Alors, j’en ai parlé autour de moi, demandant à mes proches s’ils me voyaient dans le métier. La réponse a été sans appel.
Un pas après l’autre, je construis mon objectif de devenir biographe
À l’heure actuelle, mon quotidien est rythmé par cette formation. Des cours en vidéo, du travail personnel, avancer sur la création de mon site et la définition de mon offre. Je garde un peu de place pour mes clients en rédaction et pour mon sport. En effet, mon sport est mon équilibre. Ne pas nager, rouler ou courir revient à me priver d’oxygène.
Mes entraînements d’endurance, moments où je débranche le cerveau, dans un état de semi-conscience, sont ceux ou je suis le plus inspirée. J’échafaude des stratégies de communication, pense à mes clients idéaux, construit ma marque personnelle. Je retrouve en pleine journée les sensations de cerveau en ébullition que j’ai le soir.

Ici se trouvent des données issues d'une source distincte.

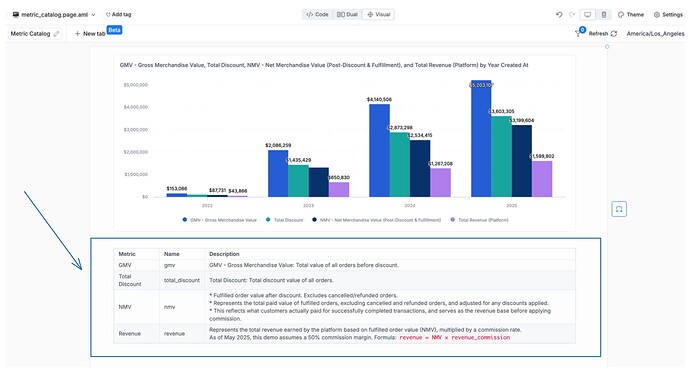Screen dimensions: 690x371
Task: Switch to Code view
Action: [317, 15]
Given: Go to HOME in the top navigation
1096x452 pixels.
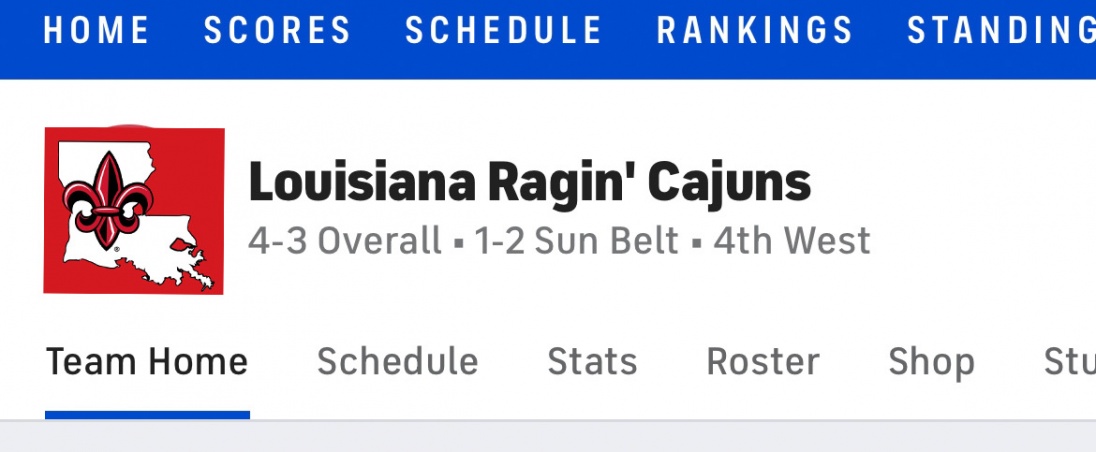Looking at the screenshot, I should (x=97, y=31).
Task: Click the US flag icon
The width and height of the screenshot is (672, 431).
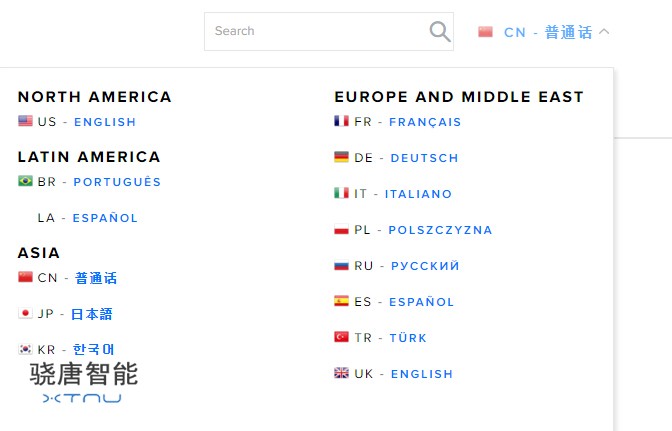Action: tap(25, 121)
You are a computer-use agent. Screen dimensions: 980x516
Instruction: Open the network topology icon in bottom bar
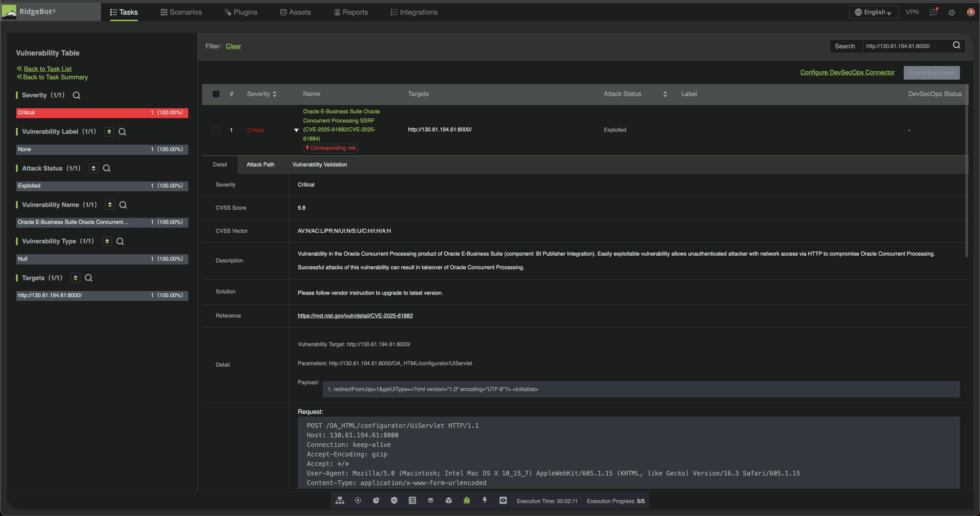click(340, 499)
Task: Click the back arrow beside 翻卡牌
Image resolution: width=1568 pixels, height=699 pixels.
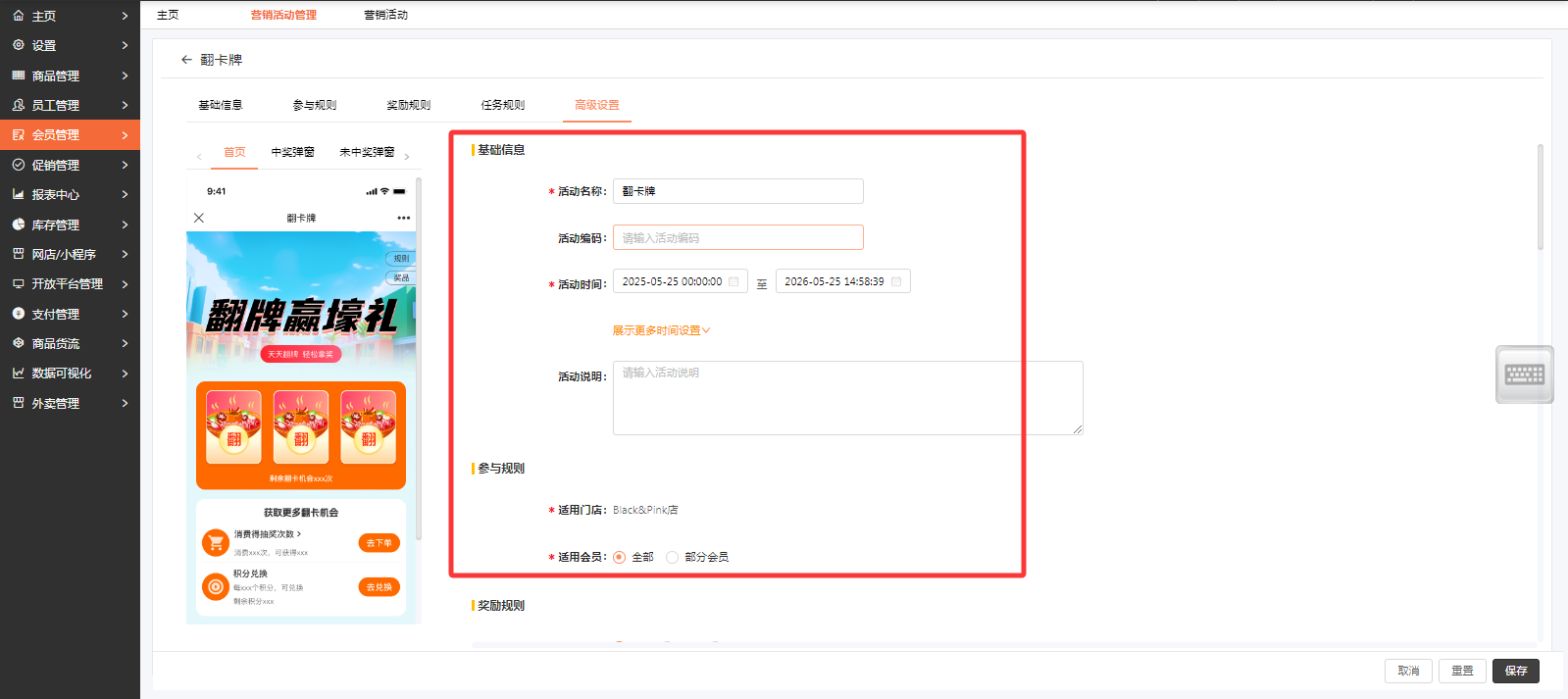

Plus les jours avancent et plus je me sens alignée sur ce futur métier. Au fil des heures, j’ai hâte de vous rencontrer, hâte de vous entendre, hâte que vous vous lisiez.
Ainsi, je peux conclure en disant qu’aujourd’hui, sur la liste de mes objectifs, une nouvelle case à cocher à fait irruption. Aux côtés de mes objectifs dans les sports d’endurance, me voilà avec un nouvel objectif professionnel : en 2023, je deviens biographe.